Batang Ai National Park itself is not easy to get to. For the odd traveller, it's possible to take a bus from Kuching to Sri Aman and then change for another bus to Lubok Antu. From Lubok Antu, it's possible to hire a boat to Batang Ai National Park but once there, no accommodation is available. It may be a little easier to take a tour with the local travel agents who can arrange accommodation at the Iban longhouses or if there is a place to indulge a little, then perhaps try the Batang Ai Hilton for a change.

Staying at the Batang Ai

Wanting to visit the longhouses, we were determined to make a trip to Batang Ai. The only accommodation we could get at the reservoir is The Hilton Batang Ai, now known as Aiman Batang Ai Resort. Built in the style of traditional Iban longhouse architecture, it was as far as we could get to staying at a longhouse without having to arrange a tour package that included a stay at a 'real' longhouse.
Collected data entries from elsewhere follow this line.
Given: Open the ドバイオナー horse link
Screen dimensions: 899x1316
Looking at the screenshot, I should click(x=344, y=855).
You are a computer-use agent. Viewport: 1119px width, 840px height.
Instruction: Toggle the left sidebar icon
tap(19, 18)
In fact, we went there on a bed & breakfast package, having purchased a very affordable priced package during one of the earlier 'Cuti-Cuti Malaysia' fairs. These travel fairs are particularly good where local travellers and also expatriates staying in Malaysia or Singapore can pick up some good deals for resorts and tours. The 'Cuti-Cuti Malaysia' roadshows travel around Malaysia throughout the year and a number of resort operators / travel agents participate in these fairs, which is promoted by Tourism Malaysia. You may be pleasantly surprised at the packages offered. Just be on the look out in newspapers for ones coming to a town near you.
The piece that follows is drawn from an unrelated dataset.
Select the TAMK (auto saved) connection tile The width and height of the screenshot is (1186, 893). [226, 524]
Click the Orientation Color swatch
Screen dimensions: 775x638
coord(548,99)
We arranged our van transfer at least 2 days in advance from the counter at the Hilton Kuching. The ride leaves Kuching Hilton for Batang Ai at about 8.00am. This takes roughly 4hrs over pretty good roads. There is a short stop of about 15-20min in a small place where a row of shops selling sundry and local produce such as Sarawak pepper and the highland rice, a few shops also sell handicraft, mostly brought over from Kalimantan and a few eateries make up the tiny community's town centre.

Nice basket weaving for a fraction of the price in Kuching. But remember to bargain. A little market in the morning is a nice place to walk around. The ladies bring out their produce like little bags of rice, perhaps access from their bountiful harvest this season.; and sometimes even wild game meat are for sale at the market.
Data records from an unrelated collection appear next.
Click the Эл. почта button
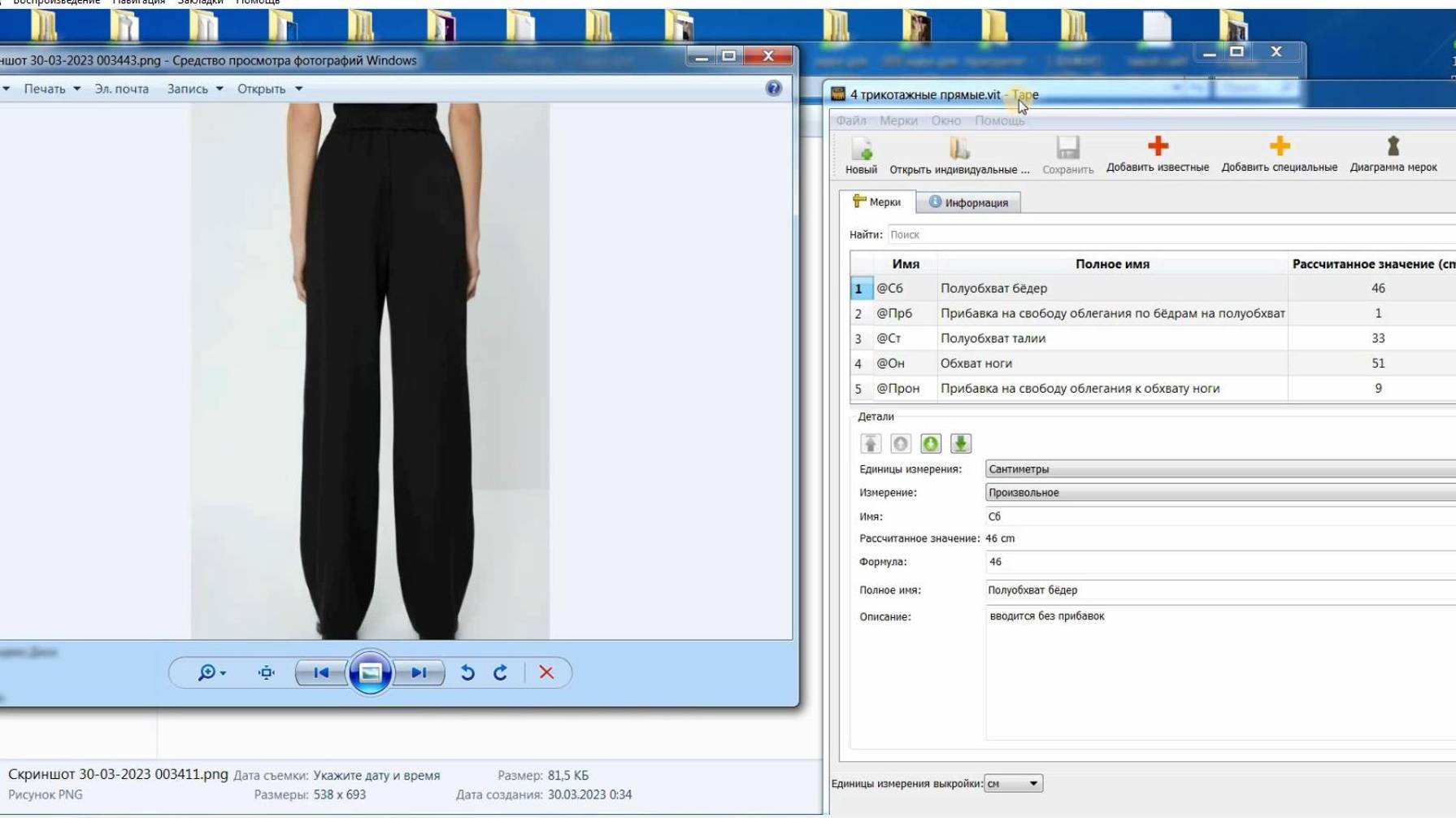 [x=121, y=89]
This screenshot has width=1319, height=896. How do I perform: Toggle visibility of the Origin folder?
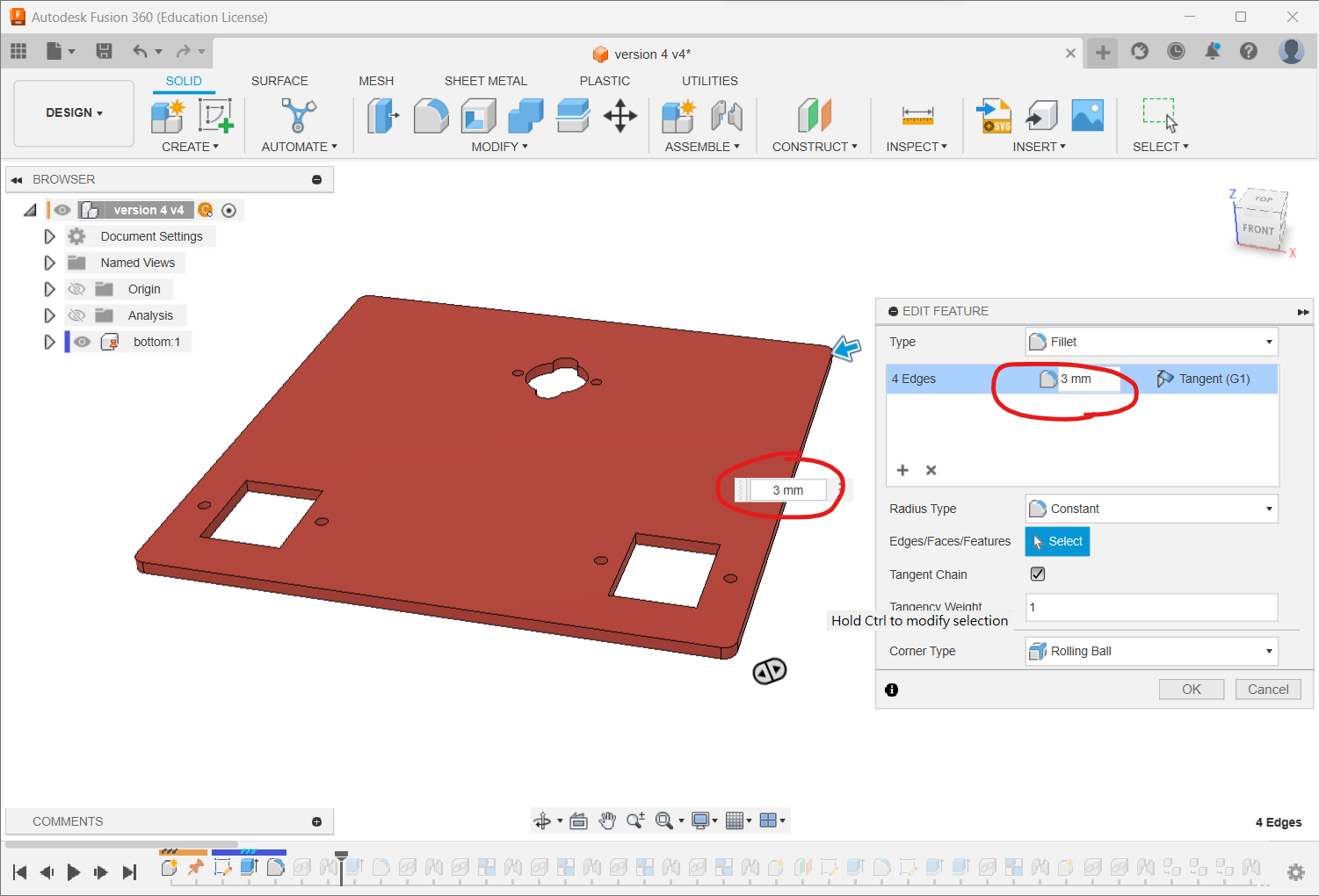[77, 289]
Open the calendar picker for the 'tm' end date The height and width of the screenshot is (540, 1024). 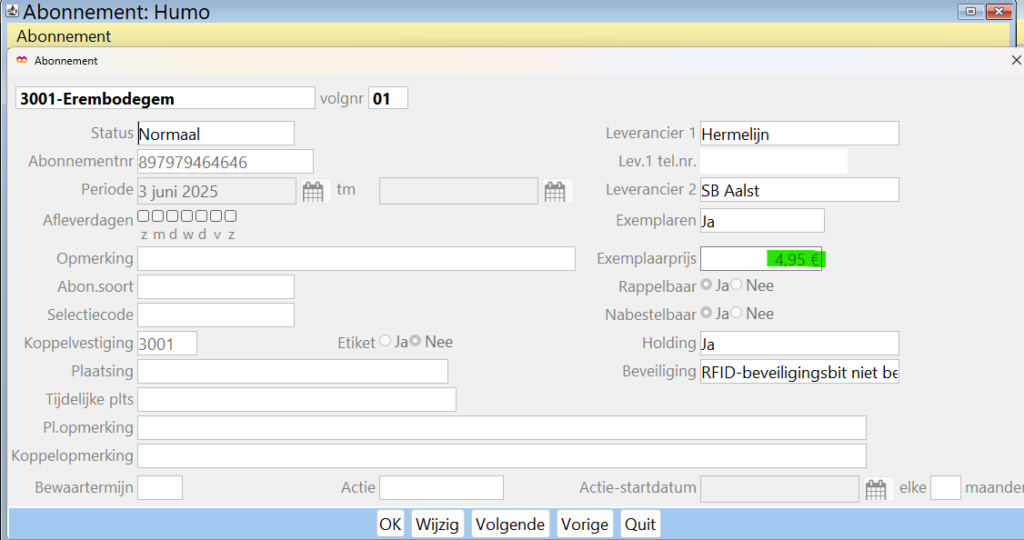tap(555, 191)
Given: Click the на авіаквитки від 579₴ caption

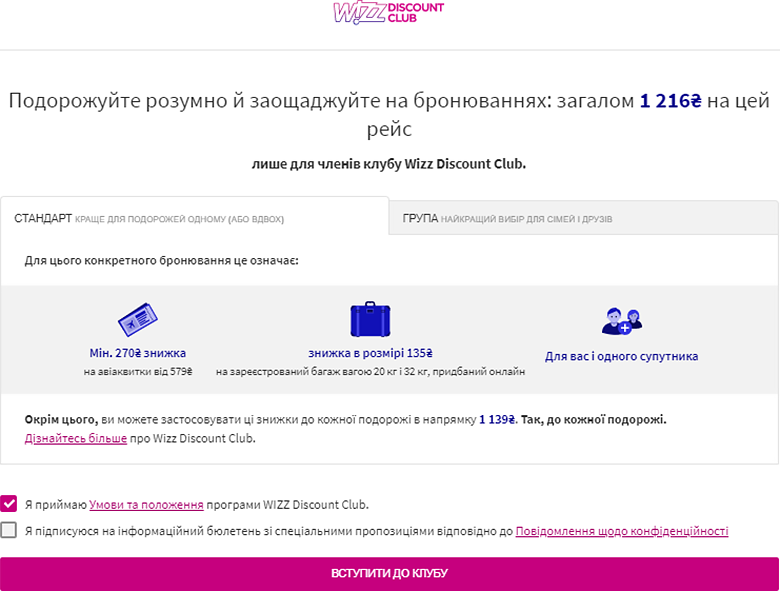Looking at the screenshot, I should (x=137, y=372).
A suggestion though, perhaps you may want to stock up on bottled water , snacks and other necessities for your stay at the resort and this stop is the last place for a last minute buy.

We arrived at the Batang Ai Dam and were ushered to the guests' waiting area. Within 15min we were sent to the jetty and onto the boat - speeding off to Batang Ai Hilton. The resort itself is well hidden from view, which is a pleasant surprise. Although the resort is made up of a complex of longhouses, it really doesn't feel as though the resort is sprawling. In fact, as first impression suggests, it's kinda snug and intimate

Not long after check in, most guests seemed to have disappeared only to later find out that they had lost no time in finding a comfy spot by the pool with a good book, a bottle of sun block and a tall glass of refreshing beer. The pool isn't big but it certainly makes it a priority in guests' daily routine whilst staying at the resort especially coming back after an afternoon of hot and muggy day trekking.

Around the resort

For those not prepared to just sit out the day in the cool shade of the pool area with a long cool cocktail or tropical fruit juice... one could always take a walk round the grounds. Of which i did. Walking over a wooden bridge along the way, a gliding snake startled the daylights out of me and I was pretty sure I did the same to it as it fell off its perch. Stunned for a few short seconds, it quickly recomposed itself and slithered away into the undergrowth. A beautiful creature with distinct crimson red and black stripes.